YES, I GO AHEAD AND CUT TREE LIMBS, AND DO EVERYTHING ELSE, HURTING OR NOT, BECAUSE HOW THE HELL DOES IT GET DONE, IF I DON'T DO IT???? If I allowed myself, I would sit on that sofa, and let myself "wallow" in all of the pain, the upset feelings, the hurt, the guilt, and the MAD PLACE THAT I AM over what I TOLD MY MOM SHE WOULD CAUSE, BEFORE SHE PASSED AWAY! NOW she is GONE, AND GUESS WHAT??? Exactly WHAT I TRIED TO WARN HER ABOUT IS HAPPENING! IT IS DAMNED IF I DO, AND DAMNED IF I DON'T.... I am too tired, hurting too badly, and need a freaking moment that I do not have to DEAL WITH CRAP! So, that is why I've not been "online".... I've not felt like it and not only that I HAVE NOT HAD EVEN A MOMENT TO BREATHE... I HAD TO GO, BUY A 12 VOLT Portable Air "compressor".... it runs off of your car, and I bought that yesterday when I found it in Wal-Mart. 

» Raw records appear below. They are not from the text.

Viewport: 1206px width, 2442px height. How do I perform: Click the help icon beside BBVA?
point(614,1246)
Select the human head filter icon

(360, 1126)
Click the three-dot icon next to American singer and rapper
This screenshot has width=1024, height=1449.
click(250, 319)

Although I still had to mess with it, and dammit, I know better, I've got to go and buy some stem covers, I always wind up dropping them... BUT I GOT MY TIRES AIRED UP CORRECTLY YESTERDAY AFTERNOON AND THE LIGHT IS NOW OFF! Plus NO MORE do I have to worry about pulling on a damned air hose, I can air my tires up anywhere.... It is small and fits right into my hatchback, with my car cleaning stuff... so PROBLEM SOLVED FINALLY!